-------- INPUT MATERIAL --------

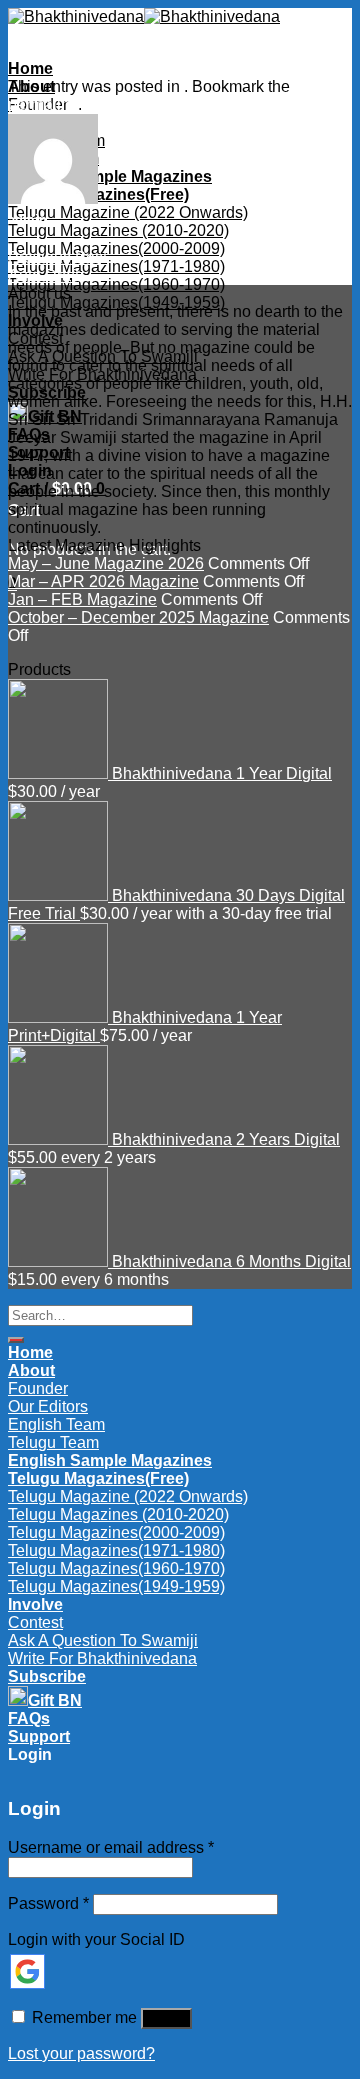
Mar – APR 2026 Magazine (103, 581)
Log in (166, 2018)
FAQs (29, 434)
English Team (56, 1424)
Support (39, 452)
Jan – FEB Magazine (82, 599)
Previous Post (57, 257)
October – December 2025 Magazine (138, 617)
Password (48, 1903)
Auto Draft (43, 275)
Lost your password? (81, 2053)
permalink (43, 104)
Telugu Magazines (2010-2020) (118, 230)
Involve (35, 320)
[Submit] (16, 1340)
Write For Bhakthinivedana (102, 374)
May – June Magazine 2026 (106, 563)
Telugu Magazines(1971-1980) (116, 266)
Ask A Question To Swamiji (103, 356)
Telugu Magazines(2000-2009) (116, 248)
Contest (35, 338)
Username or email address (111, 1847)
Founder (38, 1388)
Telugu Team (53, 1442)
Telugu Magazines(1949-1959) (116, 302)
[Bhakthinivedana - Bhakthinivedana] (144, 16)
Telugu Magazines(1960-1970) (116, 284)
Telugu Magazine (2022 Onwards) (128, 212)
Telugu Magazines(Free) (98, 194)
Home (30, 68)
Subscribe (47, 392)
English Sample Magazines (110, 176)
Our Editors (48, 1406)
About (31, 1370)
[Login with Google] (27, 1971)
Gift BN (55, 416)
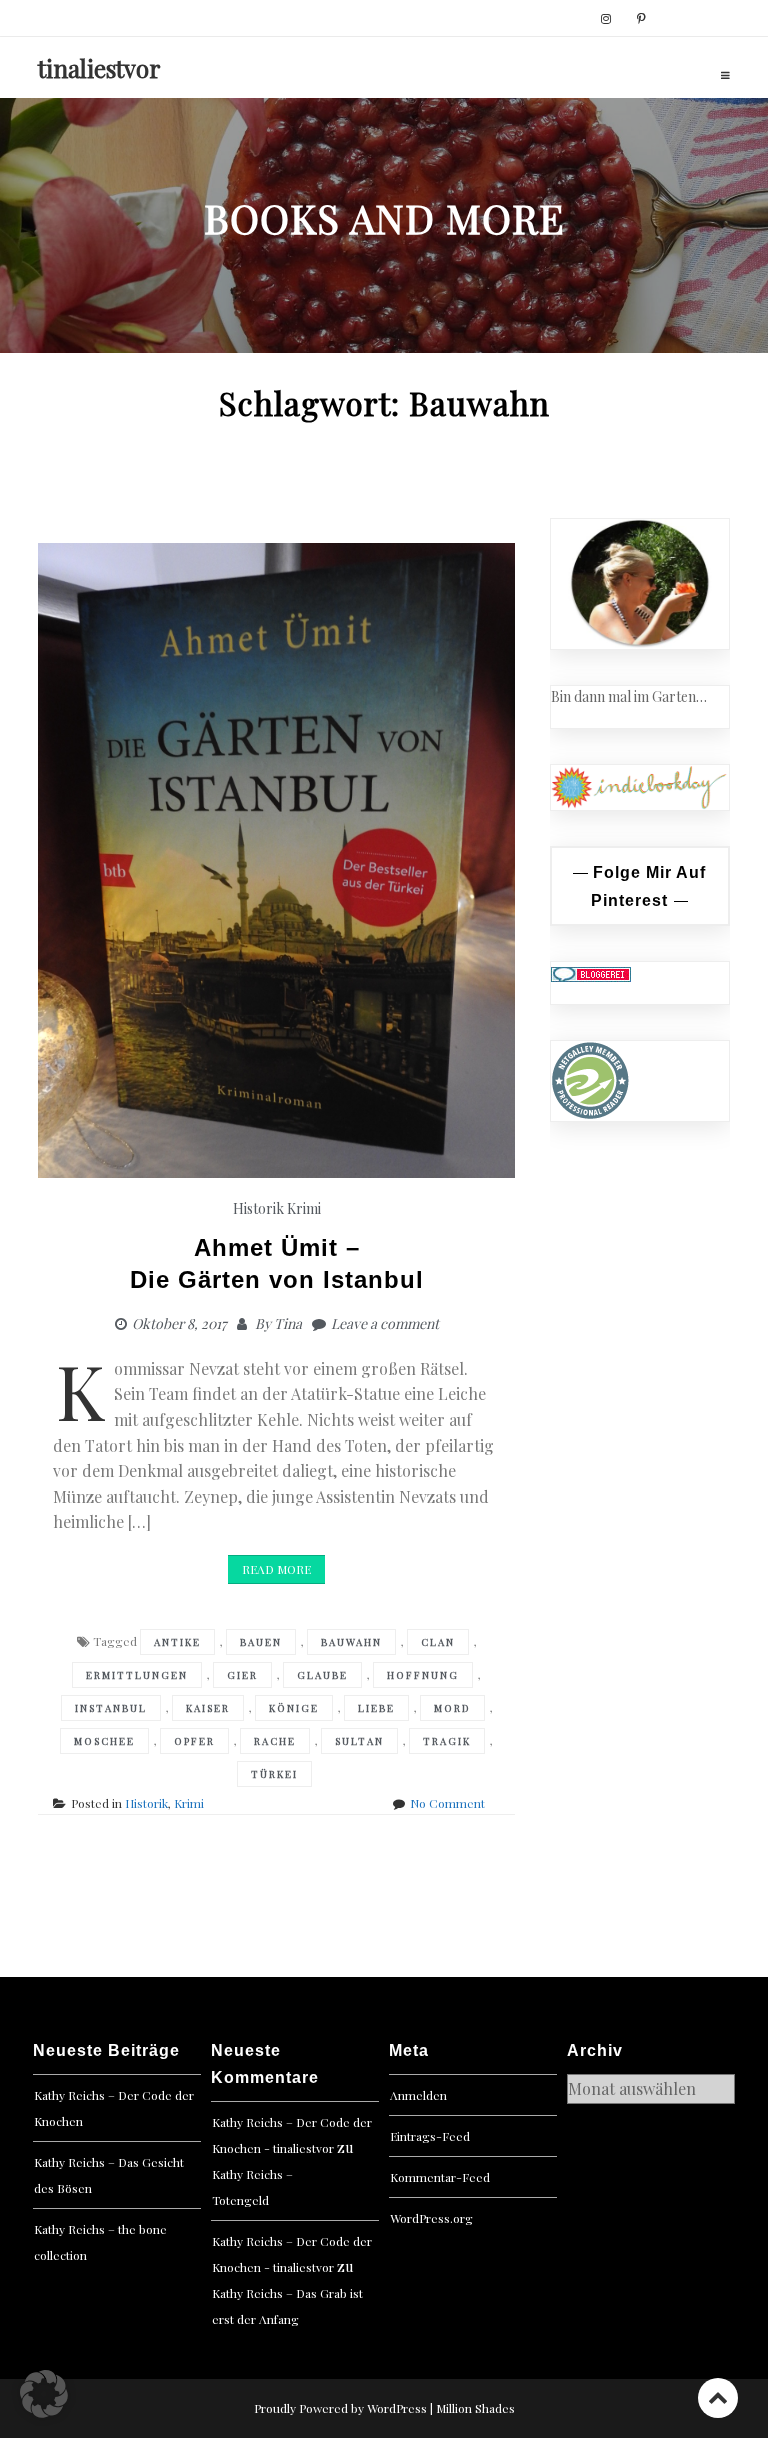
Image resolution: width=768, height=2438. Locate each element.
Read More (276, 1569)
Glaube (322, 1675)
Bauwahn (351, 1642)
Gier (242, 1675)
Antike (177, 1642)
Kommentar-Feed (440, 2177)
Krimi (304, 1208)
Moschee (104, 1741)
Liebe (376, 1708)
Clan (438, 1642)
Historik (258, 1208)
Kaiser (208, 1708)
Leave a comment (385, 1323)
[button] (44, 2394)
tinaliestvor (99, 68)
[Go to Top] (718, 2397)
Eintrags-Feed (430, 2136)
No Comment (447, 1803)
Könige (294, 1708)
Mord (452, 1708)
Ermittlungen (137, 1675)
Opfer (194, 1741)
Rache (275, 1741)
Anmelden (418, 2095)
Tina (288, 1323)
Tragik (447, 1741)
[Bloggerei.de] (591, 972)
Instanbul (111, 1708)
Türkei (274, 1774)
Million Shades (475, 2408)
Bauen (261, 1642)
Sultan (359, 1741)
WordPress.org (431, 2218)
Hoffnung (423, 1675)
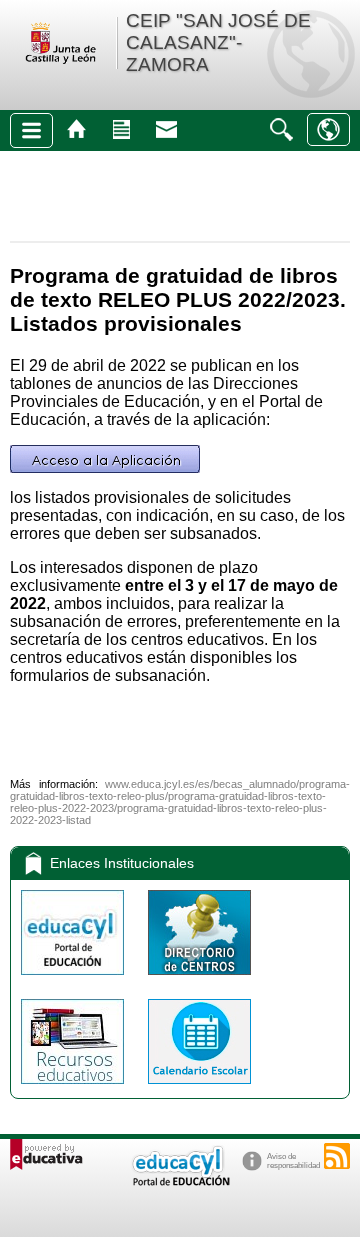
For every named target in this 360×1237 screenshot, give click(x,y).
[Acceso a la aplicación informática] (105, 467)
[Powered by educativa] (46, 1154)
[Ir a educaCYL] (180, 1181)
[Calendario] (199, 1088)
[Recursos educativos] (74, 1088)
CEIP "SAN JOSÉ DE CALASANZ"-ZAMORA (218, 42)
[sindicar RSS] (337, 1156)
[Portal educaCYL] (74, 979)
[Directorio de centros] (199, 979)
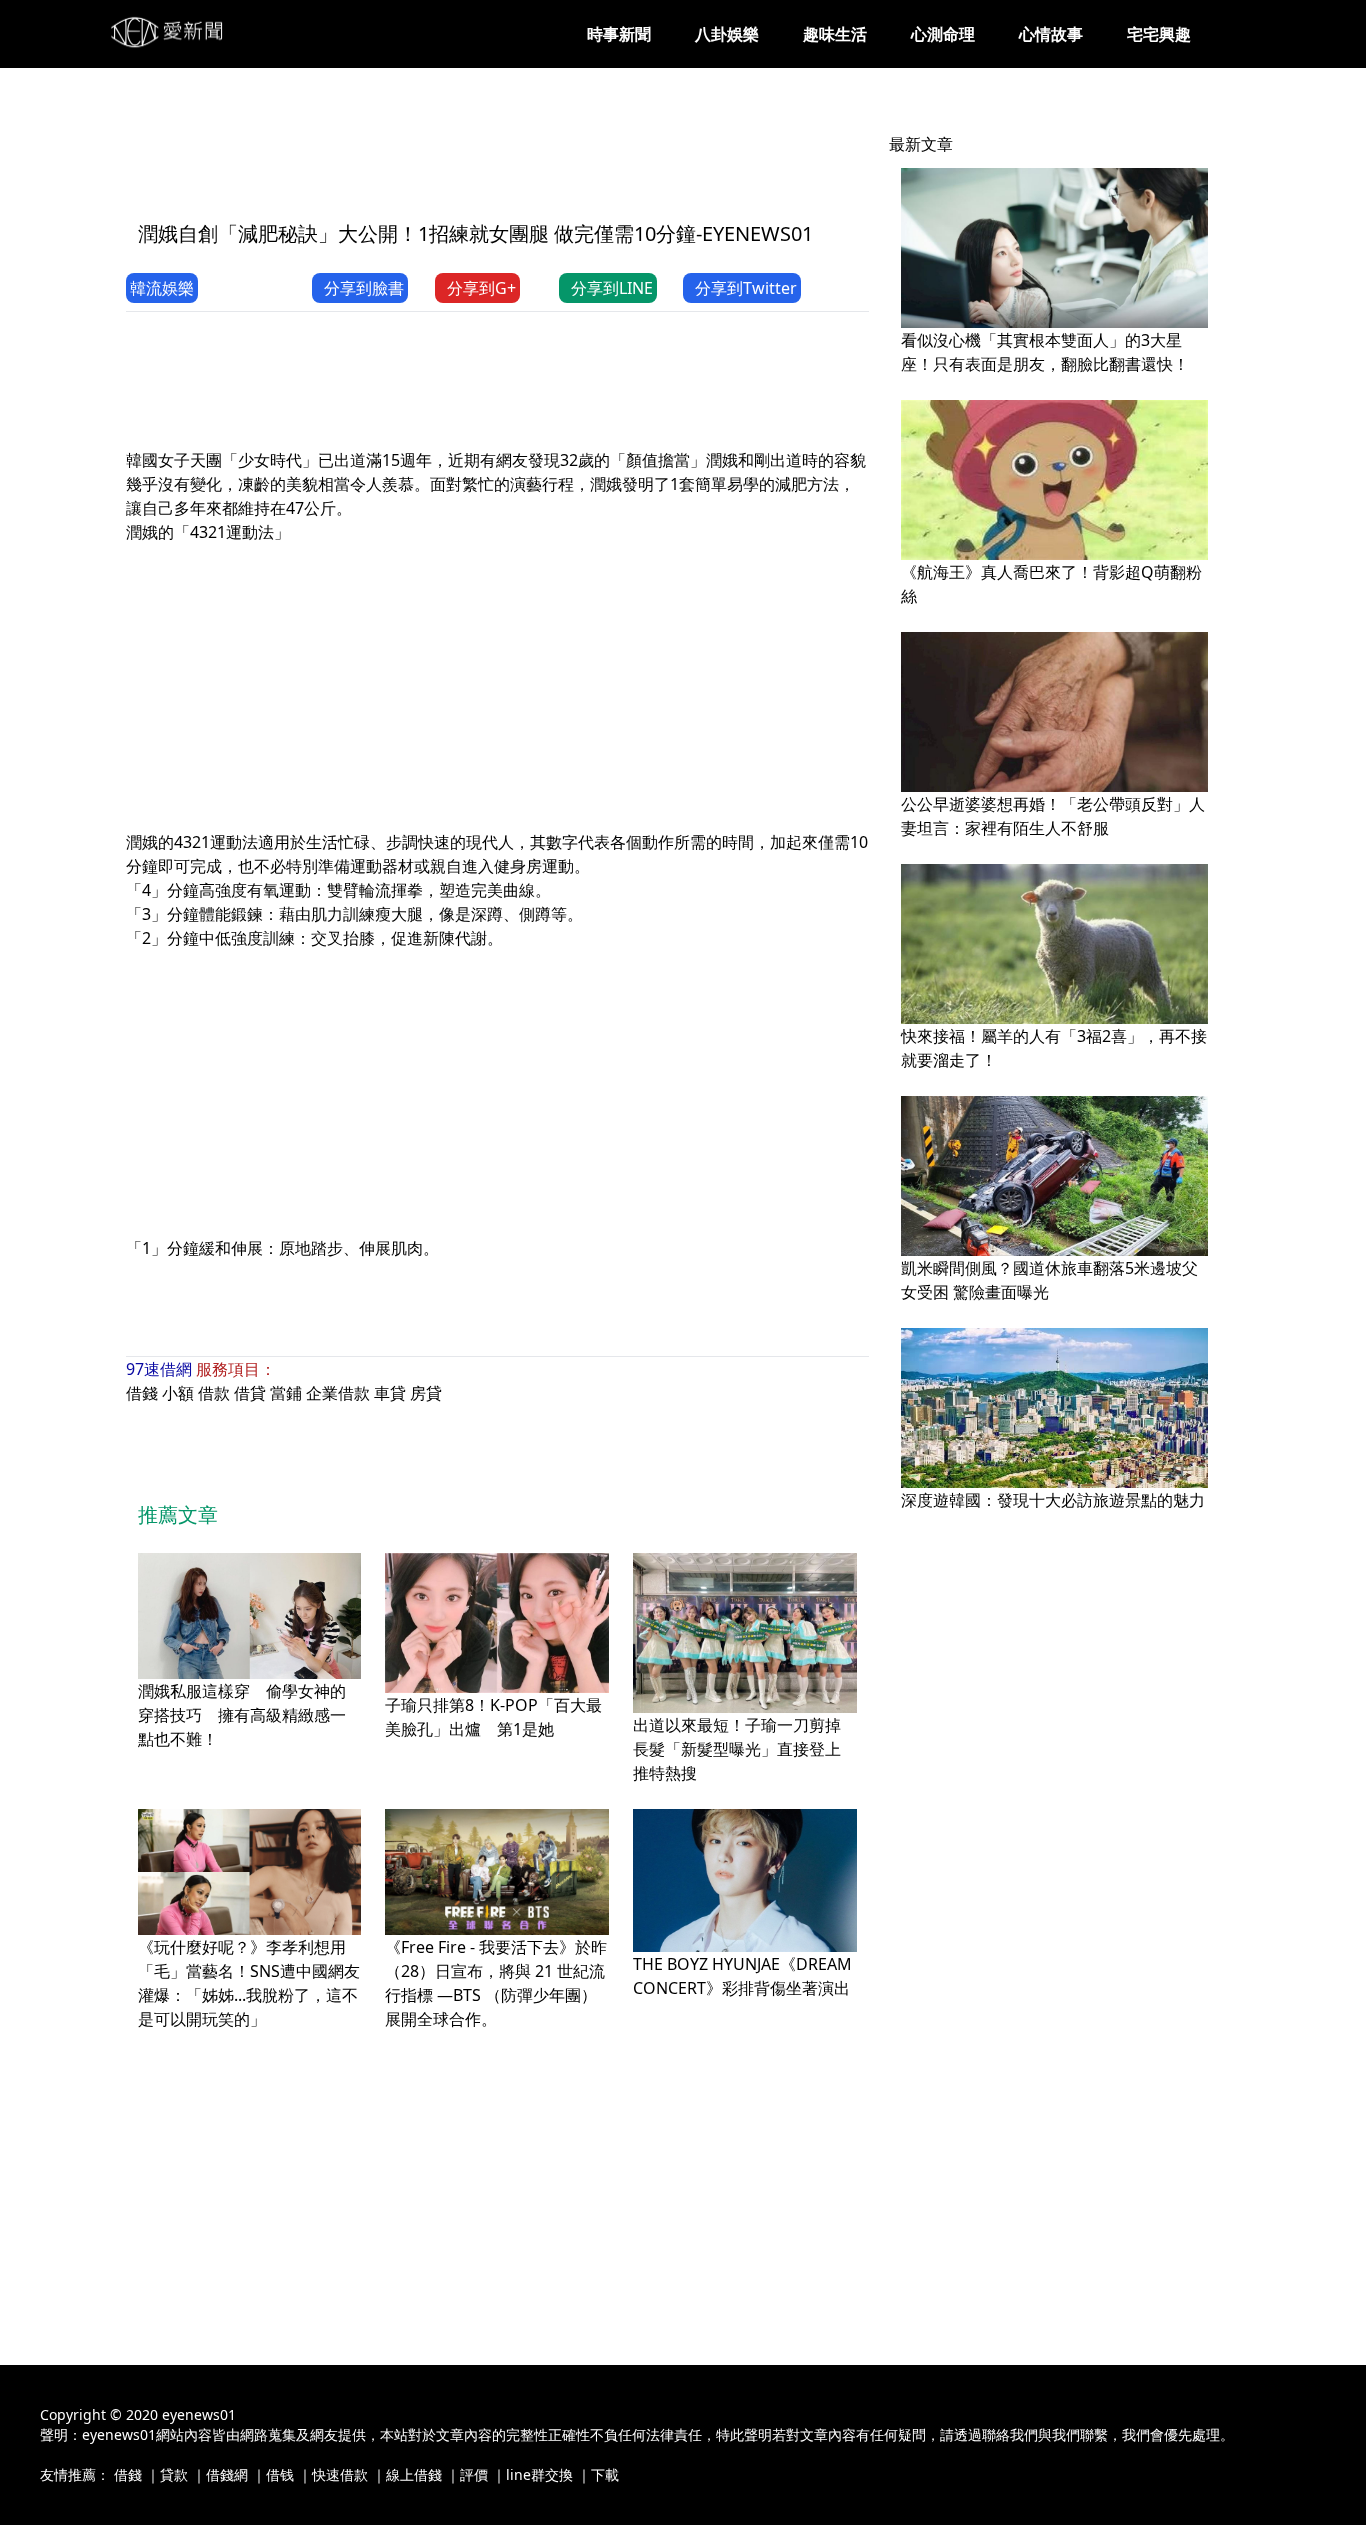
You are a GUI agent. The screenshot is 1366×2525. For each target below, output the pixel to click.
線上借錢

--------

_TASK_: Repeat exactly the lines above, beginning at the one containing "Telugu Magazines(Free) (98, 194)" and ending at the one containing "Gier (242, 1675)". Do not carry over any pictures.

_SOLUTION TO THIS PROBLEM_:
Telugu Magazines(Free) (98, 194)
Home (30, 68)
Subscribe (47, 392)
English Sample Magazines (110, 176)
Our Editors (48, 1406)
About (31, 1370)
[Login with Google] (27, 1971)
Gift BN (55, 416)
Image resolution: width=768, height=2438. Locate each element.
Read More (276, 1569)
Glaube (322, 1675)
Bauwahn (351, 1642)
Gier (242, 1675)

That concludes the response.